HADOPI ne marchera pas …
HADOPI : Le débat fait rage dans les médias et sur le WEB à propos de la loi “création et internet”. Une mesure qui est censée éradiquer le piratage et préserver l’industrie du disque.
On entend tout et son contraire et j’avoue ne pas arriver à m’impliquer tant le débat est excentré et brouillé. Essayons d’y voir plus clair.
Les pro-HADOPI affirment que les internautes sont des voleurs, et que la crise qui touche l’industrie du disque est de leur responsabilité. Ils affirment que la loi anti-piratage qui utilisera la “répression graduée” va résoudre tous les problèmes de ce secteur.
Les autres prétendent que cette loi est liberticide, qu’il n’y a pas que de l’illégal dans le Peer 2 peer, ou encore que cette mesure n’est qu’un début pour surveiller le réseau. A trop vouloir protéger les droits d’auteurs on risque d’étouffer la création.
Le rêve HADOPI
Aujourd’hui, le modèle économique de la musique est simple. A quelques exceptions près, il est articulé ainsi :
- Les maisons de disques découvrent et produisent des artistes.
- Ces artistes sont mis en avant dans les médias.
- Le public les découvre et achète leurs disques.
- La maison de disque peut ainsi rétribuer les artistes et l’ensemble de la filière.
A ce cercle vertueux s’en greffe un second. Plus l’artiste vend de disques, plus il fera d’audience dans les médias : plus d’audience = plus d’annonceurs. La boucle est bouclée, médias et maisons de disques y trouvent leurs comptes.
Mais voilà, un acteur inattendu est venu troubler la fête : La Mule.

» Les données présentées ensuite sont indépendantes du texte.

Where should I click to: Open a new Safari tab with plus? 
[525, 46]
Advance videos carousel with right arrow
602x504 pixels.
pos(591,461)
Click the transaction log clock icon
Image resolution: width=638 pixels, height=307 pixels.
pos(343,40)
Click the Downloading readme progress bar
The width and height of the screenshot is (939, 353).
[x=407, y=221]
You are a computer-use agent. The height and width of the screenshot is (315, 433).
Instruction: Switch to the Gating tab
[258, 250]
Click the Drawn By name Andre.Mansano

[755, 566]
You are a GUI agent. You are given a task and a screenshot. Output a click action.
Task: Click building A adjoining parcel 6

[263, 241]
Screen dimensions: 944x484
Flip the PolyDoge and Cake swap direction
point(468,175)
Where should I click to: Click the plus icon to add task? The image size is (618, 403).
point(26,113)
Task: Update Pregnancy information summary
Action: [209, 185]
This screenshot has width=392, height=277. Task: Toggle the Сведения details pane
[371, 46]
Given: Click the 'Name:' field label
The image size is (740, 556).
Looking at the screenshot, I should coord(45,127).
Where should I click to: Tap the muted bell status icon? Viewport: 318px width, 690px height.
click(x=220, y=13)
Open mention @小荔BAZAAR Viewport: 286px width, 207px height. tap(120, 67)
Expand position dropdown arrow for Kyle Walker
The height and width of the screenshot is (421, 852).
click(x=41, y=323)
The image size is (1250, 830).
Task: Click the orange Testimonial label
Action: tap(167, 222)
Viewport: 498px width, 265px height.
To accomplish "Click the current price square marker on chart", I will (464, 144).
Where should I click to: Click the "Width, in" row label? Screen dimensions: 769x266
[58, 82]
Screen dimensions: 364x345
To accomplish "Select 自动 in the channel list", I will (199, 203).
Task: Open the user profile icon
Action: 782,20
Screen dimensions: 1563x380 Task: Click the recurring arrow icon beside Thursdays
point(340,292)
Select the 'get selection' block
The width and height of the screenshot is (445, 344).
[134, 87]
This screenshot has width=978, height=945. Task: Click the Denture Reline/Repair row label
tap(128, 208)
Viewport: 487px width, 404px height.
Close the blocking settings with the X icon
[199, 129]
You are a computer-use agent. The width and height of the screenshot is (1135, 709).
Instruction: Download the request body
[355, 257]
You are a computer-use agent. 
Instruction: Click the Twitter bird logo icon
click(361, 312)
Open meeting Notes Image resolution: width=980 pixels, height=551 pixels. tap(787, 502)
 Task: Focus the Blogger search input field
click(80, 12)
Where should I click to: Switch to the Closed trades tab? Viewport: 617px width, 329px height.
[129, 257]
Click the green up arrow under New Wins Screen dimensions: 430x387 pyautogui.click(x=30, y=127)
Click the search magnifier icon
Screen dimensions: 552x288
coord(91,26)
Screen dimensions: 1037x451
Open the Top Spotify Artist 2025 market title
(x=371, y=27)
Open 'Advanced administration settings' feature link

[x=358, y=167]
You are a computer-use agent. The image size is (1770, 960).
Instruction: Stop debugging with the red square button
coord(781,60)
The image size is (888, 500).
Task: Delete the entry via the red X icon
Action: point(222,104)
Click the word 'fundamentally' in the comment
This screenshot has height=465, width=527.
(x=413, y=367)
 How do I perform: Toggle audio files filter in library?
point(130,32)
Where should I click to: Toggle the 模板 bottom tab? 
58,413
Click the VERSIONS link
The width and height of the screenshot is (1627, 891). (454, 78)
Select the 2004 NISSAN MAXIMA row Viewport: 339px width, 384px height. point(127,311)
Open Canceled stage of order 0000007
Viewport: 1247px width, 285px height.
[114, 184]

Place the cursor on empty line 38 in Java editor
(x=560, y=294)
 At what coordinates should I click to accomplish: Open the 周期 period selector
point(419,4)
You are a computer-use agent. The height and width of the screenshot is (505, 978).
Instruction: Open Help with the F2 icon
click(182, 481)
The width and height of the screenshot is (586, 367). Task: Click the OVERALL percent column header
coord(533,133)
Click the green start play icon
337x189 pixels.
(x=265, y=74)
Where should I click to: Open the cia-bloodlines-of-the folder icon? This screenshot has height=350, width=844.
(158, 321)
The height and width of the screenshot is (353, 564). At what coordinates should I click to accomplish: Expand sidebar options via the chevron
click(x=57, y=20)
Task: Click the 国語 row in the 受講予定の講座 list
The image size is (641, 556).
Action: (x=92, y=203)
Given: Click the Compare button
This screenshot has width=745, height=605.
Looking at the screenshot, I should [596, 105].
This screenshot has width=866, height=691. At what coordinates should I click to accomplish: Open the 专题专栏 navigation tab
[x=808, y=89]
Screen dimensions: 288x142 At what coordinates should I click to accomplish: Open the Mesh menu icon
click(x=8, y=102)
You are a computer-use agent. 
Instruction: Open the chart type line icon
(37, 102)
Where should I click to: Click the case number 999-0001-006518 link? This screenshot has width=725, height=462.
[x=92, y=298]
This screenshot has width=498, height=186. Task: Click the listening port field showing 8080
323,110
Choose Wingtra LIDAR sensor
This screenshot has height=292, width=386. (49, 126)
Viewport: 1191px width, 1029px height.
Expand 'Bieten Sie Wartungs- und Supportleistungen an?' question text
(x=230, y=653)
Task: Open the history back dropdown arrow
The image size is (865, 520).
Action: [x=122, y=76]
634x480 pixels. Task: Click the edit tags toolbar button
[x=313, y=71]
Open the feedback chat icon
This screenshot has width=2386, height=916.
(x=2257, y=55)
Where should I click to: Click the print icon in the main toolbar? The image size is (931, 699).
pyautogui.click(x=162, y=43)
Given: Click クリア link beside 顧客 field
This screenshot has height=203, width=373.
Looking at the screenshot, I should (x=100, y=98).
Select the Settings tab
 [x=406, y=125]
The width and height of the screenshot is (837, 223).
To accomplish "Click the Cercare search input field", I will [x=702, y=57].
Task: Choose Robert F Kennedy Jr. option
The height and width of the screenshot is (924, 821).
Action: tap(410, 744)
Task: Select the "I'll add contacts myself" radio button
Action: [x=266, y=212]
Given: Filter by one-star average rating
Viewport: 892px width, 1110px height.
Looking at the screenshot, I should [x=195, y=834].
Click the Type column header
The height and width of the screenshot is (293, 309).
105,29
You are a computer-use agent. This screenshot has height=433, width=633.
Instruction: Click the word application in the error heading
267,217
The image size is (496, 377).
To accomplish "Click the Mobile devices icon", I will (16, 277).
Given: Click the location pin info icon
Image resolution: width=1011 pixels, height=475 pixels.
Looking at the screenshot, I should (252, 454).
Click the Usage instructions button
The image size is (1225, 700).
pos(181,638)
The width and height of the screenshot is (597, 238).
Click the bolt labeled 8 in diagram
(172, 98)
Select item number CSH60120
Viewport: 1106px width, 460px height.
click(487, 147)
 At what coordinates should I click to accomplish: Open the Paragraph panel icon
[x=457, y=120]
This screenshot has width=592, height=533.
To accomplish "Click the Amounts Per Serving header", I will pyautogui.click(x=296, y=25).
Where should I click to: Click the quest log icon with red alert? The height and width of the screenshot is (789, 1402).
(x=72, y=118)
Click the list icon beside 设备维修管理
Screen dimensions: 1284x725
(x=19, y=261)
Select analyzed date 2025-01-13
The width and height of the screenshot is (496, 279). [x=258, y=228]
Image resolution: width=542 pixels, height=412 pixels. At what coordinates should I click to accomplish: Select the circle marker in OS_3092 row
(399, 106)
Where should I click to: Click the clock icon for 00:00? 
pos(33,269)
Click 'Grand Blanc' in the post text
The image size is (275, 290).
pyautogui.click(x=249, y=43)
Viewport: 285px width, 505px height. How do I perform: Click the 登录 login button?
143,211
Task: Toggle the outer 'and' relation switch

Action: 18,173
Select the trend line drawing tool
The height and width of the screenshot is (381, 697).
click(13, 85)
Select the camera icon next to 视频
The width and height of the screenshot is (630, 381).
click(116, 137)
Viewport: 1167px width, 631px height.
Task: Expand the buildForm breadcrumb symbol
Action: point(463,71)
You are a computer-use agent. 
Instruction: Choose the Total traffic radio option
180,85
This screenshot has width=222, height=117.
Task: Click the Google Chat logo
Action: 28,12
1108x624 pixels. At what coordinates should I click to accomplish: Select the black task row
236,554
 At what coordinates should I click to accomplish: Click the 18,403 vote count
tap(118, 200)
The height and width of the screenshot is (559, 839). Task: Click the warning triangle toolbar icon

Pourquoi ça ne marche plus ?
Là est tout le débat entre les antis et les pros HADOPI. Les pros disent que c’est la faute du P2P, et que la solution est simple : interdire le P2P et il n’y aura plus problème.
Les autres affirment que le P2P ne sert pas qu’au téléchargement illégal …blablabla.
Discussions de sourds, on ne comprend plus rien et personne ne semble avoir une réelle solution !
La seule option qu’envisage l’industrie du disque est donc de tuer la mule pour continuer à engraisser le cochon (voir schéma ci-dessous). Ou plus officiellement et politiquement correct : « sauver les artistes ».

Bien sûr, ce schéma pourrait fonctionner si nous n’étions pas dans une économie de marché … qui plus est en crise où le pouvoir d’achat est en berne. En cette période, la tentation du gratuit va être plus difficile à retirer auprès de ceux qui ont pris cette habitude.